(Beginning of THE DATA)

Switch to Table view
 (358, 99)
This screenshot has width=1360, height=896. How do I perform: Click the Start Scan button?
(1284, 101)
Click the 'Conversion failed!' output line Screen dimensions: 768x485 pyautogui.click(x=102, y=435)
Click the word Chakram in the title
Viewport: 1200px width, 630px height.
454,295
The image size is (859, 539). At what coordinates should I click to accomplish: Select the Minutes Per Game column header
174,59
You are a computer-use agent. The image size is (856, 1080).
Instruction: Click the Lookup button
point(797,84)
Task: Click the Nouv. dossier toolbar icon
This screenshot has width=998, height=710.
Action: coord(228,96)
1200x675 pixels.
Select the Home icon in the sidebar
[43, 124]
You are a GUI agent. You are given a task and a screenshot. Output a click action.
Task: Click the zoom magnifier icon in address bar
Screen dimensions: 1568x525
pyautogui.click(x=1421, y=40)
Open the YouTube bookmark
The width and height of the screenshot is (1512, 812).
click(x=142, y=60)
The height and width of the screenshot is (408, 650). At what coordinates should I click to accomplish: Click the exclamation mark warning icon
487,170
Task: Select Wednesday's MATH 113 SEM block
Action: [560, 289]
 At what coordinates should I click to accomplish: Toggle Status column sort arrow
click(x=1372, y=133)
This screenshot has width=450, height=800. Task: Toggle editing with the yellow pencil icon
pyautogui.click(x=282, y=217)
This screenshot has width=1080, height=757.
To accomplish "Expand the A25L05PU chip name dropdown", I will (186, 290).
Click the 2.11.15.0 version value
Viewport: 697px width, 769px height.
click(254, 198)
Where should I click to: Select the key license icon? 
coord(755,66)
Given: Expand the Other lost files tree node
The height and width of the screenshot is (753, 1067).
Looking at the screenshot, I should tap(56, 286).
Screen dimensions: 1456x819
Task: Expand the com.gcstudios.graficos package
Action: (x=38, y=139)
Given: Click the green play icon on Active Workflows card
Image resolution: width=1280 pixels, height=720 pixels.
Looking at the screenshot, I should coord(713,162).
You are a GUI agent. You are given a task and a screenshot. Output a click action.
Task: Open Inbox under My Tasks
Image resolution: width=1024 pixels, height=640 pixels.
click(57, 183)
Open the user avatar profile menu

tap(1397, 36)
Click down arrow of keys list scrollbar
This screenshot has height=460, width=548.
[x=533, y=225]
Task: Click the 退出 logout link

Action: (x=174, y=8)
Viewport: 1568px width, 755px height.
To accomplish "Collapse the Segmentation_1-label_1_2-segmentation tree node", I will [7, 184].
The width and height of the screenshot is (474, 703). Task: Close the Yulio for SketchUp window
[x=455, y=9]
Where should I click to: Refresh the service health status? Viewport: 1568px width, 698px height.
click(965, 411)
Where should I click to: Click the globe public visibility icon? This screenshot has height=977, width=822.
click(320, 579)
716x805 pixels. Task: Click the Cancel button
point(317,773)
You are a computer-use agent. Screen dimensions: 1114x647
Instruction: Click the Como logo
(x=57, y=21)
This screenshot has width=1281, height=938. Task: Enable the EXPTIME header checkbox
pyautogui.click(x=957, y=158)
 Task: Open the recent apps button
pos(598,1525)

(End of THE DATA)

EXERCISE REQUIREMENTS - The expected output is the complete listing, word for word.

SOLUTION FOR THIS EXERCISE -
Switch to Table view
 (358, 99)
This screenshot has width=1360, height=896. How do I perform: Click the Start Scan button?
(1284, 101)
Click the 'Conversion failed!' output line Screen dimensions: 768x485 pyautogui.click(x=102, y=435)
Click the word Chakram in the title
Viewport: 1200px width, 630px height.
454,295
The image size is (859, 539). At what coordinates should I click to accomplish: Select the Minutes Per Game column header
174,59
You are a computer-use agent. The image size is (856, 1080).
Instruction: Click the Lookup button
point(797,84)
Task: Click the Nouv. dossier toolbar icon
This screenshot has width=998, height=710.
Action: coord(228,96)
1200x675 pixels.
Select the Home icon in the sidebar
[43, 124]
You are a GUI agent. You are given a task and a screenshot. Output a click action.
Task: Click the zoom magnifier icon in address bar
Screen dimensions: 1568x525
pyautogui.click(x=1421, y=40)
Open the YouTube bookmark
The width and height of the screenshot is (1512, 812).
click(x=142, y=60)
The height and width of the screenshot is (408, 650). At what coordinates should I click to accomplish: Click the exclamation mark warning icon
487,170
Task: Select Wednesday's MATH 113 SEM block
Action: [560, 289]
 At what coordinates should I click to accomplish: Toggle Status column sort arrow
click(x=1372, y=133)
This screenshot has width=450, height=800. Task: Toggle editing with the yellow pencil icon
pyautogui.click(x=282, y=217)
This screenshot has width=1080, height=757.
To accomplish "Expand the A25L05PU chip name dropdown", I will (186, 290).
Click the 2.11.15.0 version value
Viewport: 697px width, 769px height.
click(254, 198)
Where should I click to: Select the key license icon? 
coord(755,66)
Given: Expand the Other lost files tree node
The height and width of the screenshot is (753, 1067).
Looking at the screenshot, I should tap(56, 286).
Screen dimensions: 1456x819
Task: Expand the com.gcstudios.graficos package
Action: (x=38, y=139)
Given: Click the green play icon on Active Workflows card
Image resolution: width=1280 pixels, height=720 pixels.
Looking at the screenshot, I should coord(713,162).
You are a GUI agent. You are given a task and a screenshot. Output a click action.
Task: Open Inbox under My Tasks
Image resolution: width=1024 pixels, height=640 pixels.
click(57, 183)
Open the user avatar profile menu

tap(1397, 36)
Click down arrow of keys list scrollbar
This screenshot has height=460, width=548.
[x=533, y=225]
Task: Click the 退出 logout link

Action: (x=174, y=8)
Viewport: 1568px width, 755px height.
To accomplish "Collapse the Segmentation_1-label_1_2-segmentation tree node", I will [7, 184].
The width and height of the screenshot is (474, 703). Task: Close the Yulio for SketchUp window
[x=455, y=9]
Where should I click to: Refresh the service health status? Viewport: 1568px width, 698px height.
click(965, 411)
Where should I click to: Click the globe public visibility icon? This screenshot has height=977, width=822.
click(320, 579)
716x805 pixels. Task: Click the Cancel button
point(317,773)
You are a computer-use agent. Screen dimensions: 1114x647
Instruction: Click the Como logo
(x=57, y=21)
This screenshot has width=1281, height=938. Task: Enable the EXPTIME header checkbox
pyautogui.click(x=957, y=158)
 Task: Open the recent apps button
pos(598,1525)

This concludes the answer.